WHAT TO PRODUCE:
Which of the lines below hold the word "agent"? Pull each of them out.

[[ SOURCE DATA open ]]

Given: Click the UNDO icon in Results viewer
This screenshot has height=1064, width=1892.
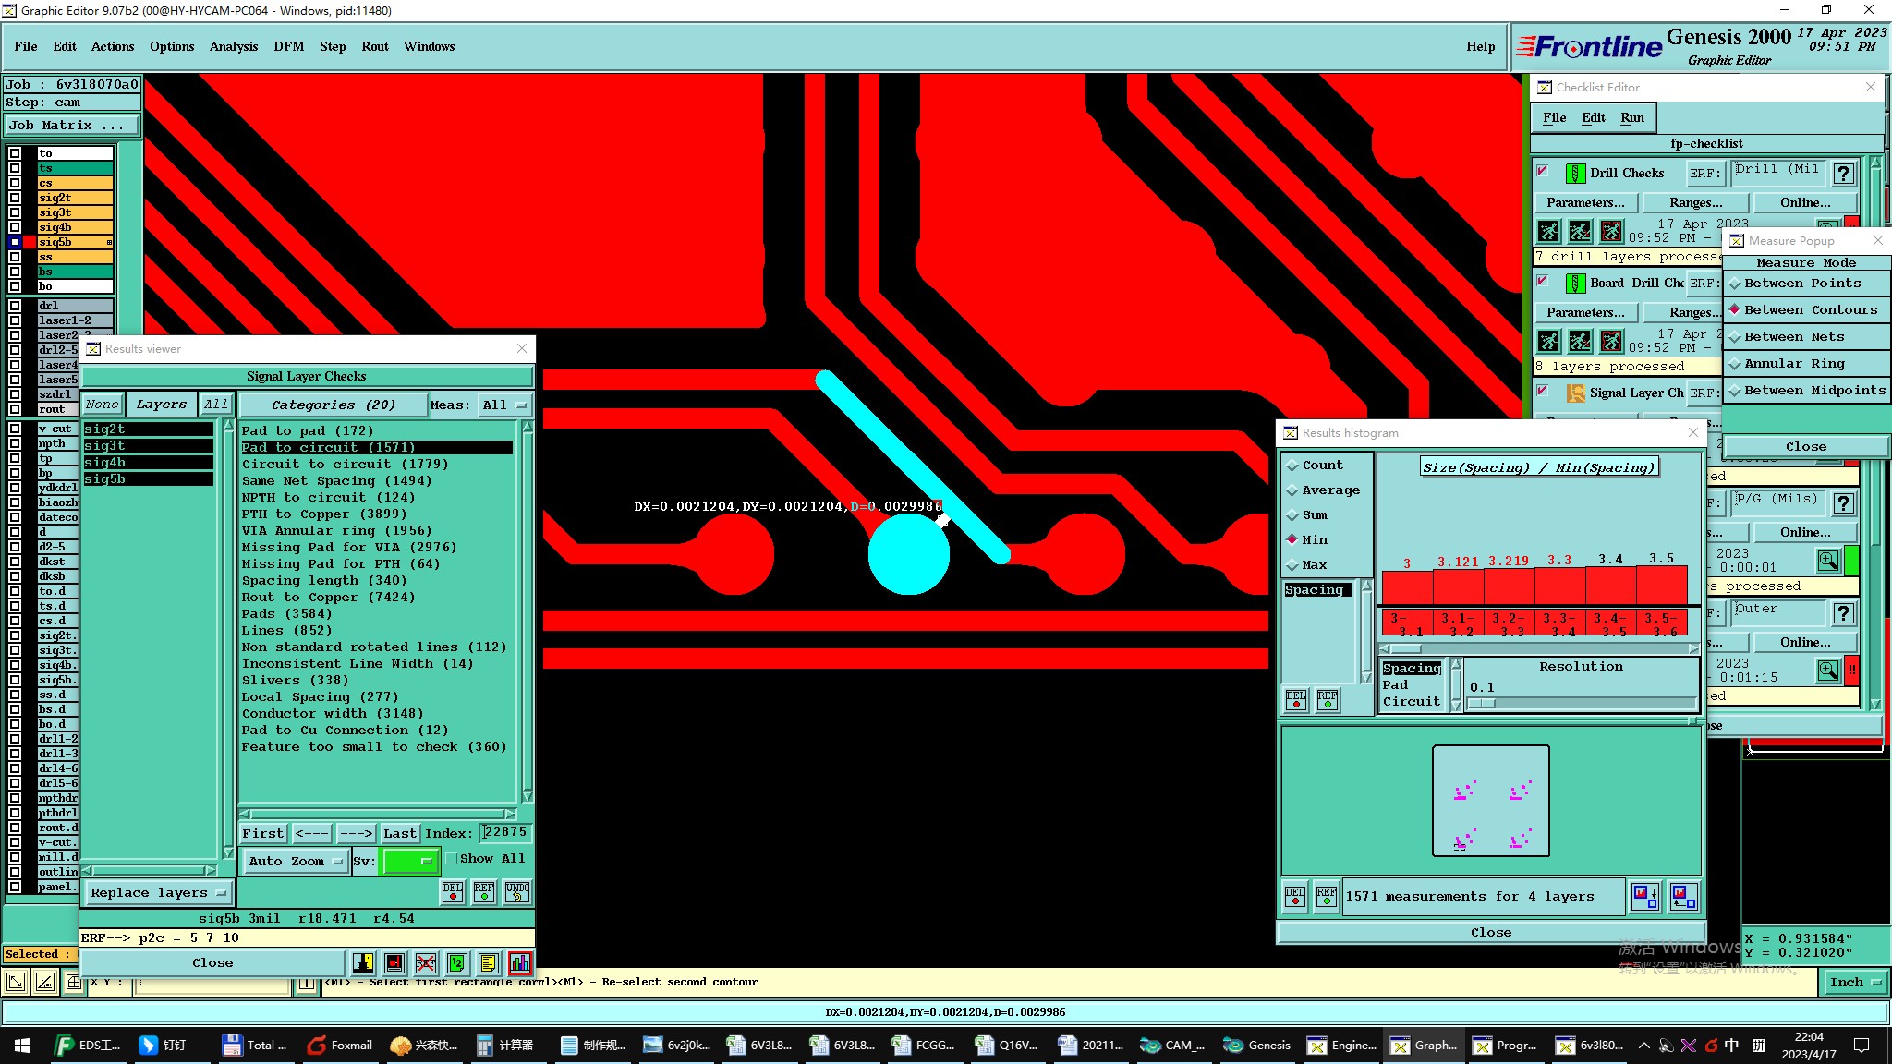Looking at the screenshot, I should tap(517, 891).
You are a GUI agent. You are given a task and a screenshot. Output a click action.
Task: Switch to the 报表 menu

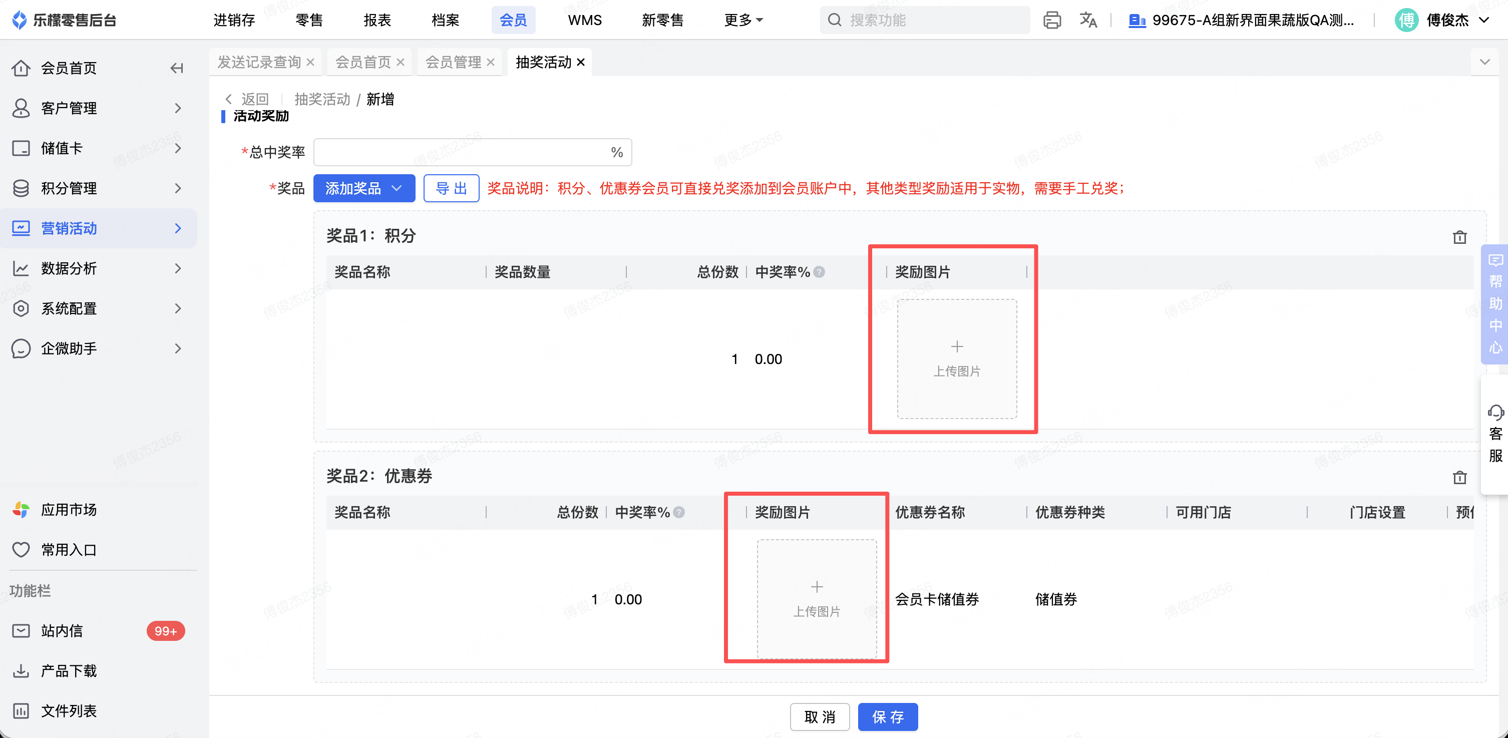[x=376, y=20]
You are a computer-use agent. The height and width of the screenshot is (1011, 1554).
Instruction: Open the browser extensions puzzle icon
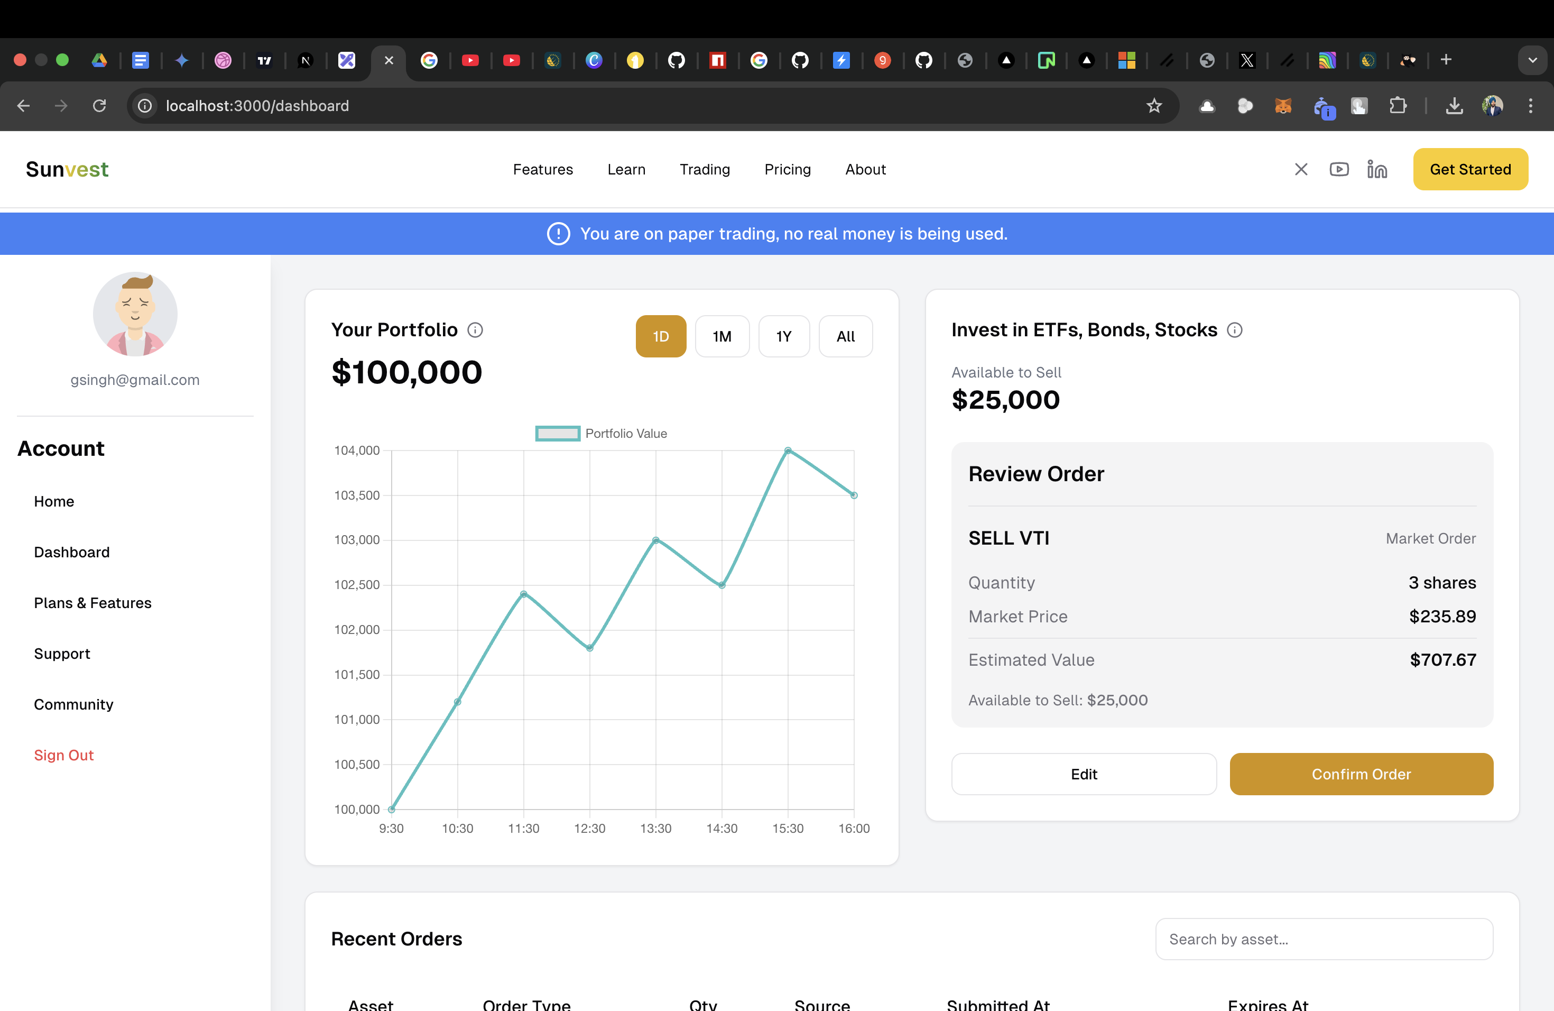pos(1398,106)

[[ SOURCE DATA closed ]]

COMPLETED EXERCISE:
You are a GUI agent. You are given a task and a screenshot. Output a click action.
You are a computer-use agent. The height and width of the screenshot is (1011, 1554).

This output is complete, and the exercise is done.